Stored items:
((

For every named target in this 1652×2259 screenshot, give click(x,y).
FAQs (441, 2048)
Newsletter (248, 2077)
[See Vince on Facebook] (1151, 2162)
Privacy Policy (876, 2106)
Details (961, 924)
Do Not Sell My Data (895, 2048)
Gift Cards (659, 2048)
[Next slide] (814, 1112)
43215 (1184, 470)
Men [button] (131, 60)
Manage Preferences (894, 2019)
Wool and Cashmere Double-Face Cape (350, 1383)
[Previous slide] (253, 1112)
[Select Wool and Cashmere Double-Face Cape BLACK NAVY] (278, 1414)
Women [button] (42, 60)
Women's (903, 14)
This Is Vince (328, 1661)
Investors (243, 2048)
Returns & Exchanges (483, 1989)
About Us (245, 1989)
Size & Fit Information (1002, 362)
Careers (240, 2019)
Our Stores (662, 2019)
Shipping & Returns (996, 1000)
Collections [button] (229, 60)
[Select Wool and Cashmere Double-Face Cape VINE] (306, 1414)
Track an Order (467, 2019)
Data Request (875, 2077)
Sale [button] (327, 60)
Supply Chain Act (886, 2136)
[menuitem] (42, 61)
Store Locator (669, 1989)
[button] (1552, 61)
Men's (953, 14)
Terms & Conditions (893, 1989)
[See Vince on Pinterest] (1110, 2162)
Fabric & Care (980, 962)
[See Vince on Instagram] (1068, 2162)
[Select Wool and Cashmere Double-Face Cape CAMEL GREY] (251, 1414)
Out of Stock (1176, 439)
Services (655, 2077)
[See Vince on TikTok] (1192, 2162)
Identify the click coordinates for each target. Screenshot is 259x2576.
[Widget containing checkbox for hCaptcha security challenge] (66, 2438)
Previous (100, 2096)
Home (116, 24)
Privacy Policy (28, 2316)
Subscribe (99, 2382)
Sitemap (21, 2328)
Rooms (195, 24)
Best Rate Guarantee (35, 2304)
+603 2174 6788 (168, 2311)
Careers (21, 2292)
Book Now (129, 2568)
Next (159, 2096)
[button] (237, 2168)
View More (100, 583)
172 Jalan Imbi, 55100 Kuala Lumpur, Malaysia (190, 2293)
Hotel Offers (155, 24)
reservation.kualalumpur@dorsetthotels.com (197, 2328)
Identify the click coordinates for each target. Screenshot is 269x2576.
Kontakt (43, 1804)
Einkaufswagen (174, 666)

))

■ **Your objective**
Set down, exactly as they stand above, the lines starting with the line with "[See Vince on Pinterest] (1110, 2162)" and going on through the line with "[See Vince on TikTok] (1192, 2162)", and no others.

■ **Answer section**
[See Vince on Pinterest] (1110, 2162)
Fabric & Care (980, 962)
[See Vince on Instagram] (1068, 2162)
[Select Wool and Cashmere Double-Face Cape CAMEL GREY] (251, 1414)
Out of Stock (1176, 439)
Services (655, 2077)
[See Vince on TikTok] (1192, 2162)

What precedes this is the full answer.